En réponse aux récentes réactions de Générations futures sur le glyphosate, François Thiboust, représentant de la Plateforme Glyphosate France (PGF) (1), a fait part de l’avis de la PGF sur ce dossier.

« Si les organisations environnementales sont en ce moment très actives, c’est en raison de l’avis du groupe d’évaluation sur le glyphosate (AGG) de juin 2021, qui a rejeté le caractère cancérogène de la matière active, ce qui est une bonne nouvelle pour nous », déclare en premier lieu François Thiboust.

Concernant les procédures critiquées par Générations futures, il est selon lui important de bien distinguer les deux types d’études qui composent le dossier de réhomologation.

Des études réglementaires sur la sécurité du produit…

Ces études sont réalisées pour le compte des fabricants de glyphosate par des laboratoires spécialisés et indépendants. Obligatoires, elles sont par ailleurs normées, selon les règles européennes en vigueur (règlement 1107/2009).

« Pour le glyphosate, environ 1 500 études réglementaires ont été utilisées pour constituer le dossier de demande de renouvellement, dont une centaine récente, précise François Thiboust. Dans la mesure où ces études ont été validées par l’AGG, nous ne comprenons pas bien pourquoi Générations futures les juge non acceptables », ajoute-t-il.

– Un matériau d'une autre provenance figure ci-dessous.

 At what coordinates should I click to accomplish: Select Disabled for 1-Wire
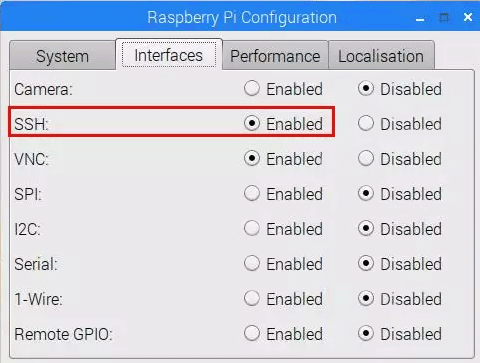pos(366,299)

… et d’autres issues de la littérature scientifique

Ces études universitaires ont fait l’objet d’un premier travail de tri de la part des entreprises :

« Sur les 12 000 études identifiées au préalable, nous en avons retenu 733 car elles correspondaient aux critères de sélection édictés par l’Efsa (2), puis nous les avons classées en trois catégories selon leur niveau de pertinence (A, B et C), là encore en suivant les normes de l’Efsa. 191 avaient été mises par nos soins en catégorie A (le plus pertinent). L’AGG en a au final sélectionné 20 de plus en catégorie A », souligne François Thiboust.

Ce dernier insiste donc sur le fait que la sélection finale de ces études revient bien à cette instance. « Les 30 études pertinentes et fiables sans restriction évoquées par Générations futures ont elles aussi été sélectionnées par l’AGG. Mais tous ces chiffrages pourraient amener à évoluer, selon les résultats de la consultation publique », ajoute le spécialiste.

Logique de transparence

François Thiboust a enfin souhaité souligner les efforts des fabricants sur ce sujet : « Avec 180 000 pages, le dossier de réapprobation du glyphosate est le plus long et le plus complet jamais examiné dans le cadre d’une telle procédure. Dans une logique de transparence, le Glyphosate Renewal Group a souhaité mettre ce dossier à disposition du public ».

Charlotte Salmon

(1) La Plateforme Glyphosate France est une association qui représente cinq entreprises commercialisant en France la majeure partie des préparations phytosanitaires à base de glyphosate. Elle s’est associée au Glyphosate Renewal Group (GRG) dans sa demande de réhomologation du glyphosate, au niveau européen.

(2) Autorité européenne de sécurité des aliments.